» **STATED GOAL**
Give the rows below as a two-column CSV with the header request,answer and one line for each row's request text and its answer. Wrap every field in double quotes, replace line breaks inside a field with spaces, and leave out the pictures.

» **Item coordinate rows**
-=-=-
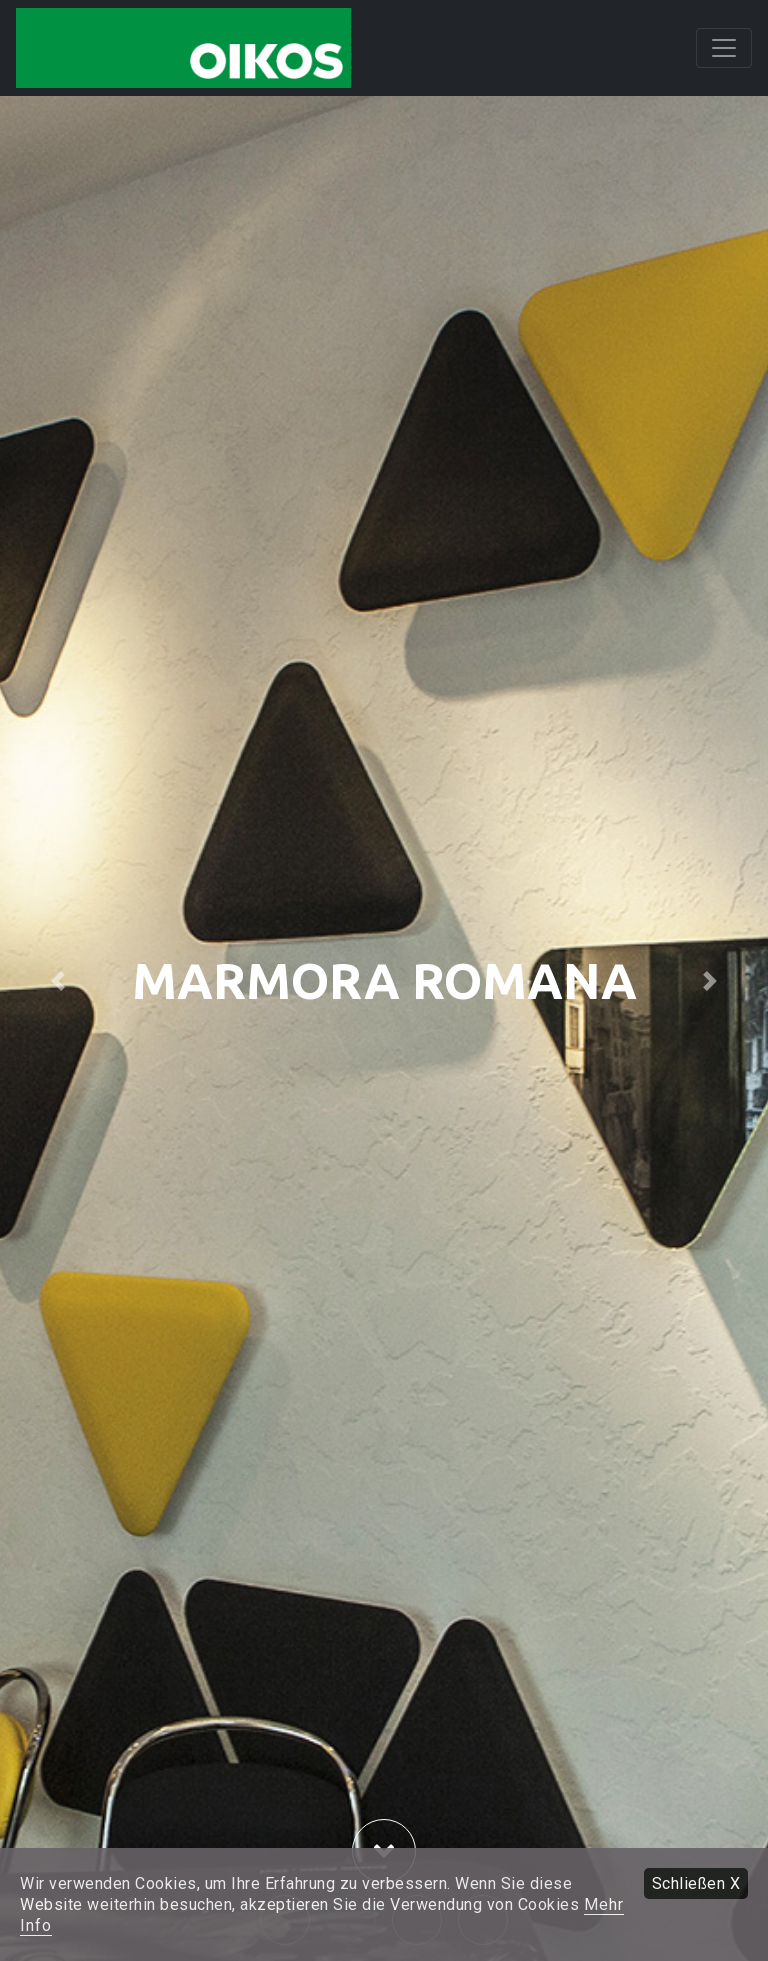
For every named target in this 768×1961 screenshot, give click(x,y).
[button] (57, 980)
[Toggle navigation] (724, 48)
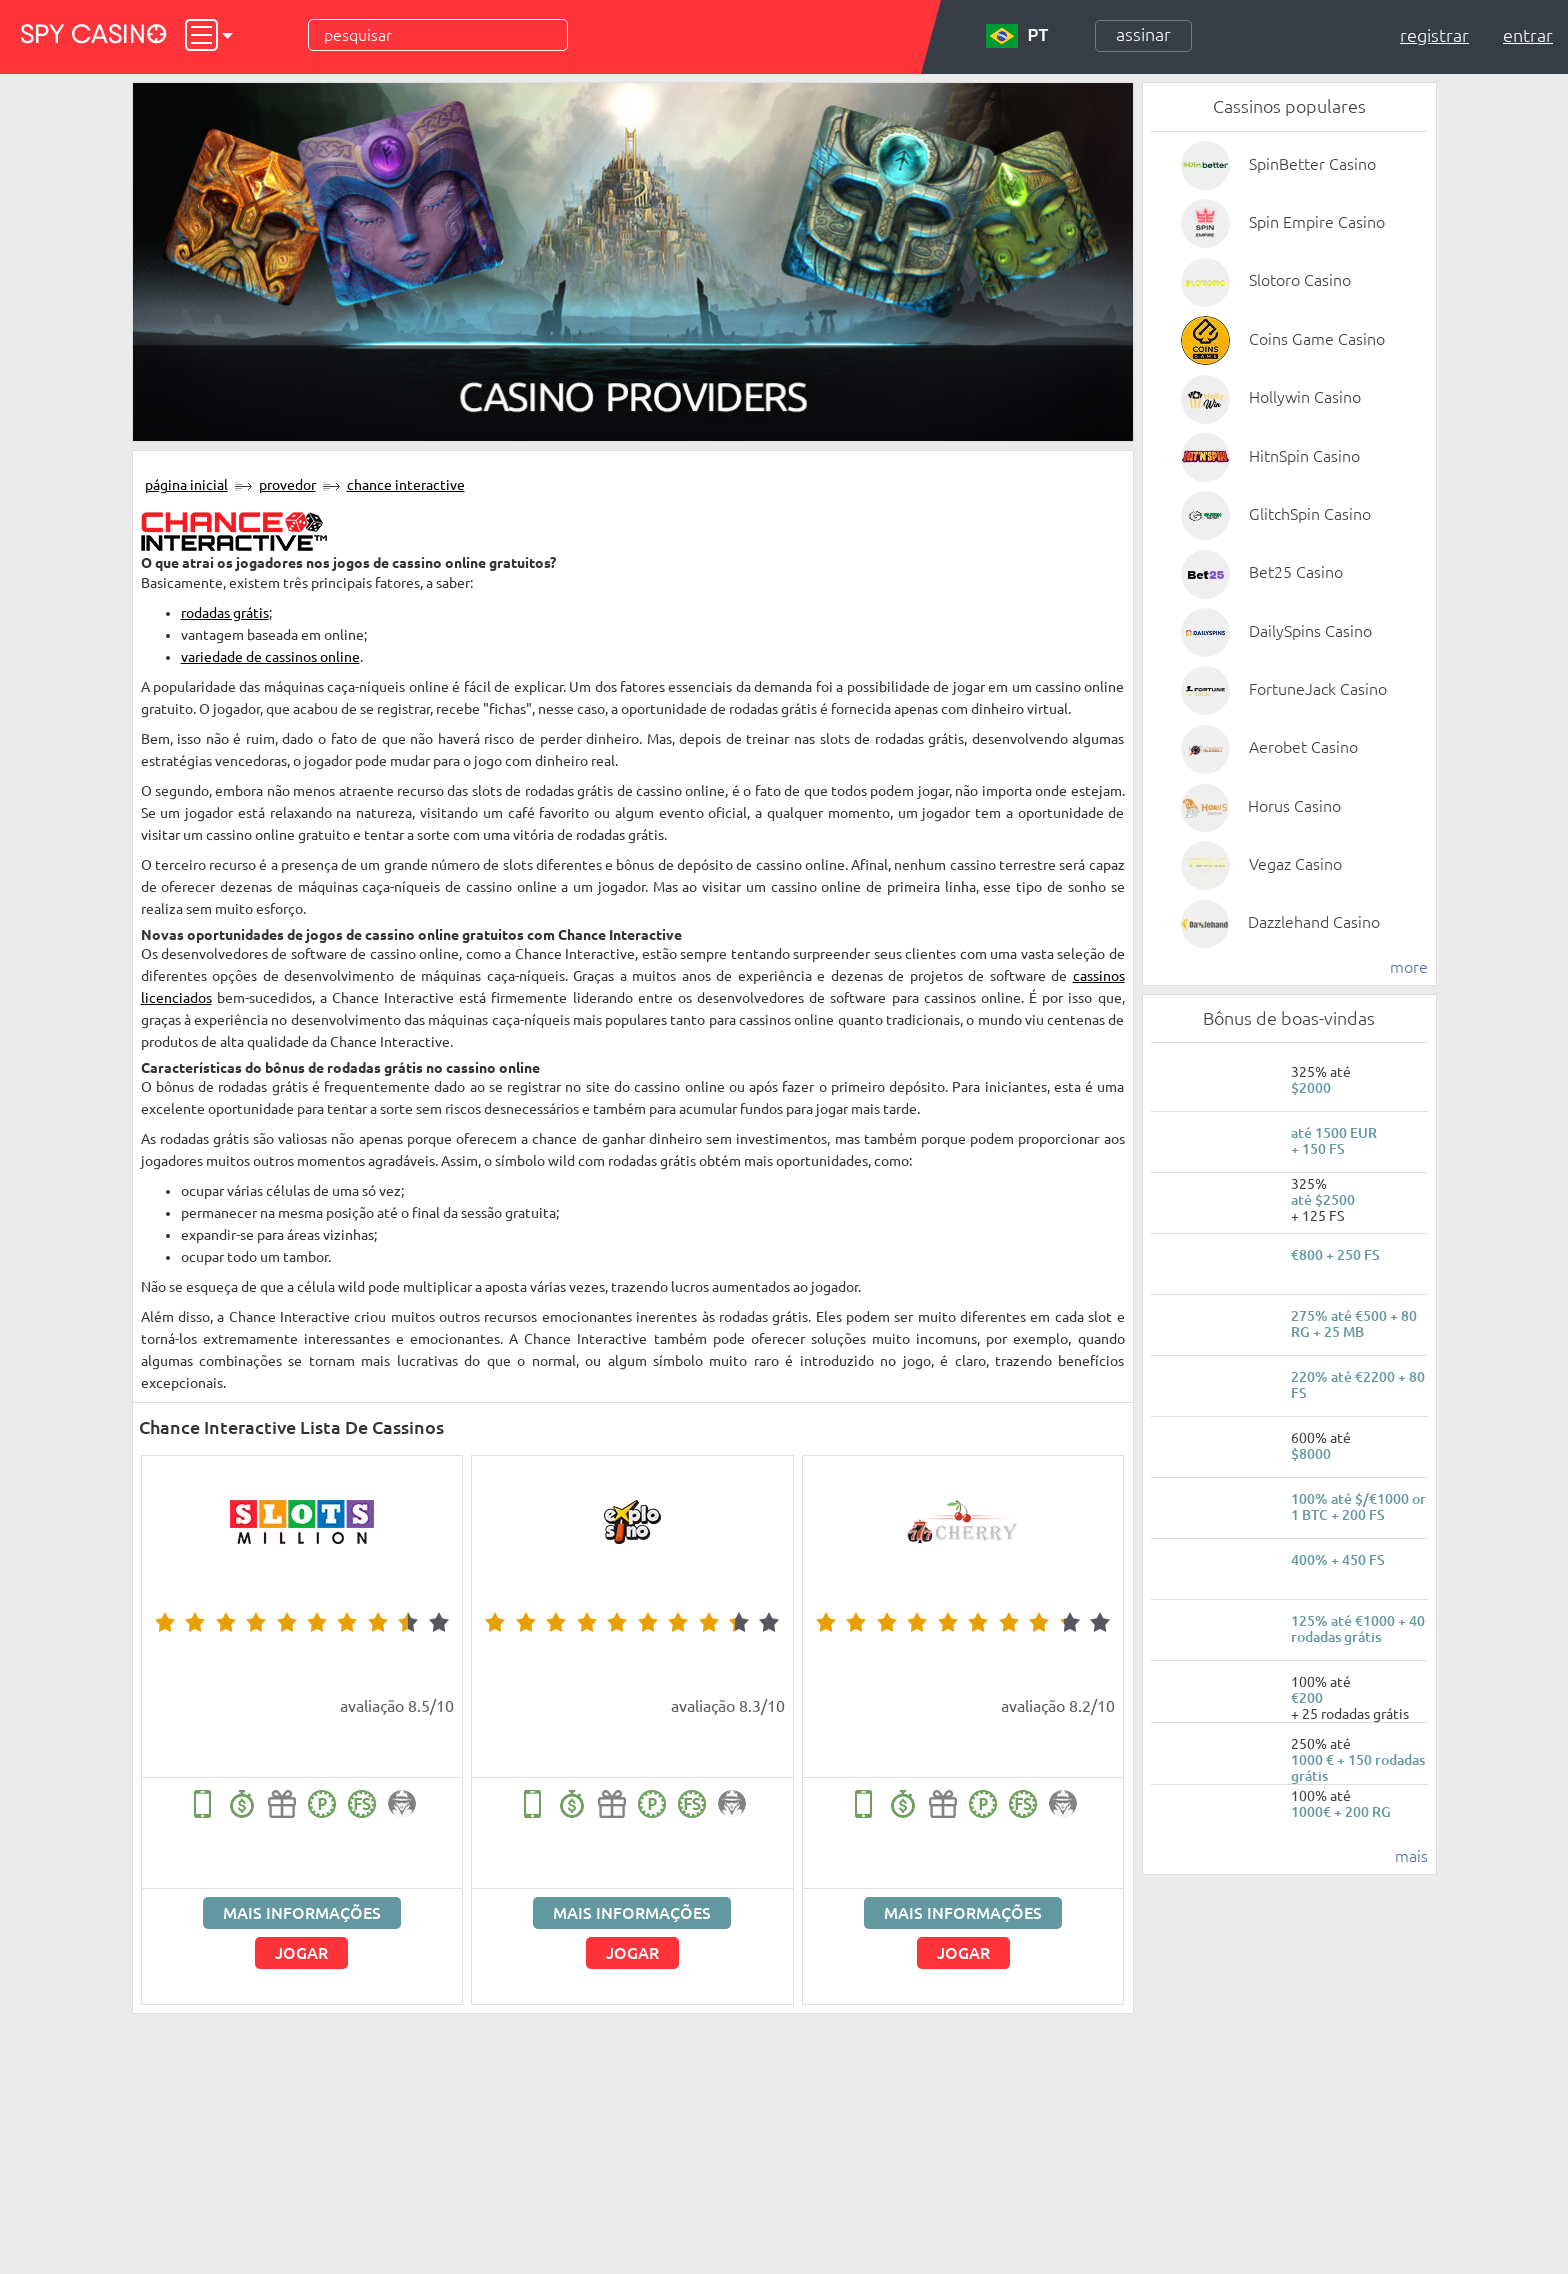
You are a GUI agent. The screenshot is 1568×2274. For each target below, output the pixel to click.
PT (1017, 36)
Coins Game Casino (1317, 339)
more (1409, 967)
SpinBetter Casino (1312, 164)
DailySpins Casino (1310, 631)
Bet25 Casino (1296, 572)
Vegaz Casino (1295, 864)
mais (1411, 1856)
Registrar (1434, 35)
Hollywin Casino (1305, 397)
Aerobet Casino (1303, 747)
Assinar (1143, 34)
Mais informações (302, 1913)
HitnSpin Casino (1304, 456)
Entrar (1528, 35)
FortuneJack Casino (1318, 689)
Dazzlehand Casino (1314, 922)
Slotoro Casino (1300, 280)
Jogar (301, 1953)
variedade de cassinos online (270, 657)
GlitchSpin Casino (1310, 514)
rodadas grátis (225, 613)
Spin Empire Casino (1317, 222)
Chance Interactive (406, 485)
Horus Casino (1294, 806)
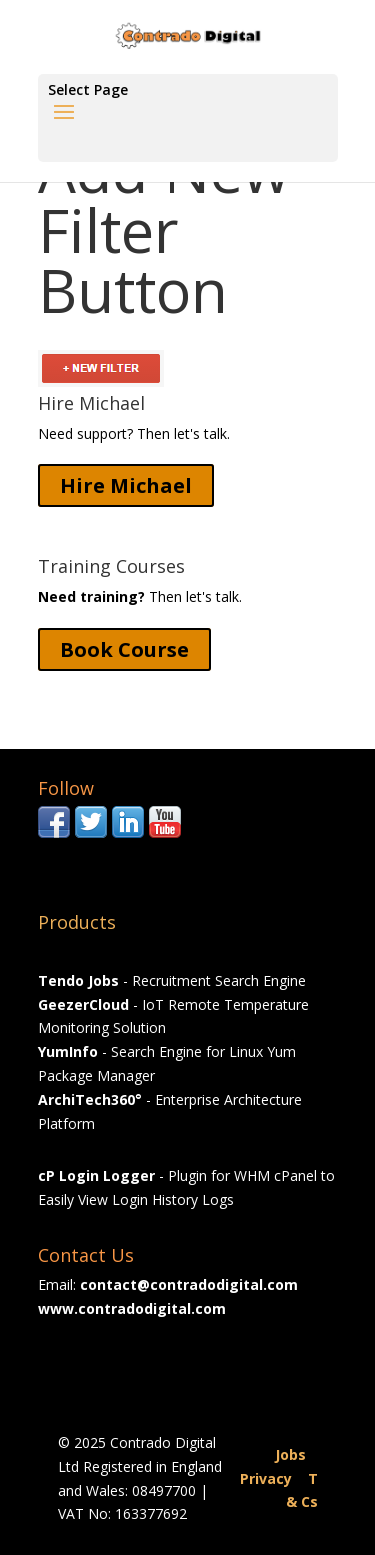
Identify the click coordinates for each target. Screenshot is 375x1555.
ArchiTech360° (90, 1099)
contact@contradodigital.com (189, 1284)
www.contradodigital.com (132, 1308)
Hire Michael (126, 485)
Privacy (266, 1478)
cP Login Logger (96, 1175)
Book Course (124, 649)
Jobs (290, 1454)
-=-=-
» **SOLUTION**
request,answer
"For every named target in this 768×1961 screenshot, give click(x,y). [button]","(57, 980)"
"[Toggle navigation]","(724, 48)"
"You are a GUI agent. The screenshot is 1568×2274. For each target below, output the pixel to click. PT","(1017, 36)"
"Coins Game Casino","(1317, 339)"
"more","(1409, 967)"
"SpinBetter Casino","(1312, 164)"
"DailySpins Casino","(1310, 631)"
"Bet25 Casino","(1296, 572)"
"Vegaz Casino","(1295, 864)"
"mais","(1411, 1856)"
"Registrar","(1434, 35)"
"Hollywin Casino","(1305, 397)"
"Aerobet Casino","(1303, 747)"
"Assinar","(1143, 34)"
"Mais informações","(302, 1913)"
"HitnSpin Casino","(1304, 456)"
"Entrar","(1528, 35)"
"FortuneJack Casino","(1318, 689)"
"Dazzlehand Casino","(1314, 922)"
"Slotoro Casino","(1300, 280)"
"Jogar","(301, 1953)"
"variedade de cassinos online","(270, 657)"
"GlitchSpin Casino","(1310, 514)"
"rodadas grátis","(225, 613)"
"Spin Empire Casino","(1317, 222)"
"Chance Interactive","(406, 485)"
"Horus Casino","(1294, 806)"
"Identify the click coordinates for each target. Screenshot is 375x1555. ArchiTech360°","(90, 1099)"
"contact@contradodigital.com","(189, 1284)"
"www.contradodigital.com","(132, 1308)"
"Hire Michael","(126, 485)"
"Privacy","(266, 1478)"
"cP Login Logger","(96, 1175)"
"Book Course","(124, 649)"
"Jobs","(290, 1454)"